I was already fumbling with getting my shirt buttoned, and having her ask such questions, when all I wanted was to never hear her voice again, got me aggravated to the point of maliciousness. If such words existed, and if I could have found them, I would have spoken the incantation to wipe her forever from my memory, as well as from the living world itself. I said, “That’s not how it works. We had an agreement. You got your money. If you wanted more, you should have negotiated better when you had the chance.”

I blacked out briefly on the staircase, and when I came to I was in the middle of the front parlor with Dad standing between me and the door, a drunken smile stretched across his face. He seized me by the shoulders and shook me, looking around at the other patrons who weren’t paying the slightest attention to the scene we were making. I couldn’t look into his eyes, but I’m sure they were full of pride. He said, “There’s the man. How do you feel?”

My heart was beating like I had just gone up fifty staircases instead of coming down one. I said, “Good. I feel good.”

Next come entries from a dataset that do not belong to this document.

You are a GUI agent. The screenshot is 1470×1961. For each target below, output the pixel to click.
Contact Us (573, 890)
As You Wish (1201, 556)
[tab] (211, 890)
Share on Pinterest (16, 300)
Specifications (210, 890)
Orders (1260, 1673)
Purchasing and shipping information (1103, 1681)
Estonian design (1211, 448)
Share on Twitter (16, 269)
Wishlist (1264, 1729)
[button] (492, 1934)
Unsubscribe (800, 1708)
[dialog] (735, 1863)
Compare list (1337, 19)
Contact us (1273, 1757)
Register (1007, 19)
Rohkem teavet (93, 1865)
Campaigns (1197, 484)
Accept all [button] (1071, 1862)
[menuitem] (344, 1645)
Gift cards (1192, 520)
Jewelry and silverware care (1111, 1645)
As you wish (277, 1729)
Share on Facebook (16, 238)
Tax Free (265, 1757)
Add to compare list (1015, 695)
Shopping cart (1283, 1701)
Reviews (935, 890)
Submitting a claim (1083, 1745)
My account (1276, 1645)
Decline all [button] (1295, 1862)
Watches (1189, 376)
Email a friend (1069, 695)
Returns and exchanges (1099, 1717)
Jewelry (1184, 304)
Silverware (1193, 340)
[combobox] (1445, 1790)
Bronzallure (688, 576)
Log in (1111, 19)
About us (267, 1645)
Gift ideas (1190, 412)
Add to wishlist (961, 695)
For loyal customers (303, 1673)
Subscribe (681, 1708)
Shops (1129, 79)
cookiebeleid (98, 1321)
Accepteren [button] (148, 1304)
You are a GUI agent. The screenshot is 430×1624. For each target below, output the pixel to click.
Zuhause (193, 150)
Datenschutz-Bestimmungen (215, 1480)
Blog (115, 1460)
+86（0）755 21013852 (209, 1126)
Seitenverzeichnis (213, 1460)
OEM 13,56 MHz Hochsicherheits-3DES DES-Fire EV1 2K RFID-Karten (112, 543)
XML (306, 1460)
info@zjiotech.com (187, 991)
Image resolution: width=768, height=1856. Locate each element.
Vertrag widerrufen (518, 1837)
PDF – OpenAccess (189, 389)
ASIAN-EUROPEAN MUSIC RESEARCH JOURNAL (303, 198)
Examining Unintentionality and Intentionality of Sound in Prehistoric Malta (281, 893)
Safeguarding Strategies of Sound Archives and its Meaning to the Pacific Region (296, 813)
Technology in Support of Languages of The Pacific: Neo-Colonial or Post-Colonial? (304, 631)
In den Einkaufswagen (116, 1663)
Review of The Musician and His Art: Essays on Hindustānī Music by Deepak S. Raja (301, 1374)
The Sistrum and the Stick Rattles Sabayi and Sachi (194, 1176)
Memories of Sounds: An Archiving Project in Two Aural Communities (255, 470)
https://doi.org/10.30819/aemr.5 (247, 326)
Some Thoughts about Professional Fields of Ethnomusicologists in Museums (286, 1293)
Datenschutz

“Told you there wasn’t anything to it. Most natural thing in the world.”

“I think I’d like to leave now.”

“In a little while. I ran into some associates from Bakersfield over at the bar. Come have a drink and give us some details.”

“I can’t take any more drinking tonight.”

“It won’t kill you. Besides, you never forget your first drink after your first time.”

“I said I’d like to leave!”

Dad let go of my shoulders and backed away slowly. I think I startled the whole room with my outburst. The girls on the sofas were all looking around idly, as if they had never seen the wallpaper before, while the men at the bar, Dad’s so-called associates, were watching us with their eyebrows raised in cautious bemusement. Dad shook his head.

He said, “All right, fine. Let’s go.”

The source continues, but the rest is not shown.